We would expect the number of NHS organisations looking at so-called population health management tools to grow. These tools aggregate patient data across multiple health technology resources (fully implemented from secondary care, primary care, social care, and mental health and community services) and include that data into a single patient record. Such systems are potentially extremely powerful in contributing to the vision of joined up healthcare. A single patient record allows users to monitor and identify patients with for example, particular chronic conditions across care pathways and at the same time produce analytics to help with population health that can assist in disease prevention.
The procurement exercise used to select a supplier should be used in the right way – to identify and agree key risk allocation points on deals, to flush out issues before they occur, and to gain common understanding.
Increasingly, the market is looking towards framework contracts for the procurement of digital systems that can be utilised by suppliers, providing what should be a swifter route to market for both suppliers and buyers.
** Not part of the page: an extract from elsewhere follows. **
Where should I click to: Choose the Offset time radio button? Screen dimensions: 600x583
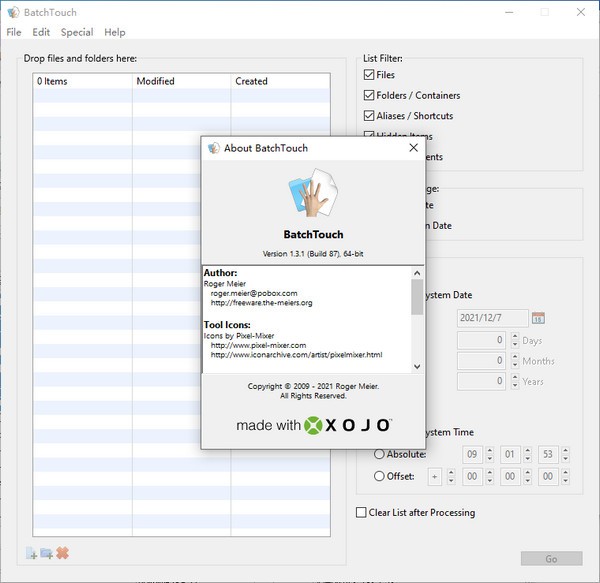click(379, 476)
This brings with it (in effect) centralisation of certain aspects of contract negotiation, and to some extent we suspect consolidation of the market in the longer term. Suppliers are likely to have to find a place on the relevant framework in order to operate credibly in the relevant market. However, if frameworks are used, NHS bodies should not automatically assume there is nothing further to do – complex system integration procurements require a level of engagement between buyer and customer – within the confines of public procurement law.
Often, implementing clinical information systems are in effect significant change projects for the NHS customers who buy such systems: changes in work flow and working practices being required.
Organisations need to identify suppliers who are likely to support them when implementing complex systems – if, for example, a hospital is implementing a complex electronic patient record system the process is unlikely to be straightforward. Trusts need to find suppliers who are not looking for ways out of contractual obligations, or continuously seeking changes for which they can charge. Allowing a supplier to believe that this is also a good deal for them (rather than a deal where they have too heavily discounted their pricing) is likely to help in that.
Finally, buying NHS health bodies must plan for the amount of resources that they will need to put forward to deliver successful projects, and not underestimate the time required from front line clinical staff.
Once the deal is done, and implementation of the project is complete, it must be recognised that going live with a system is the beginning and not the end of implementation of health information technology.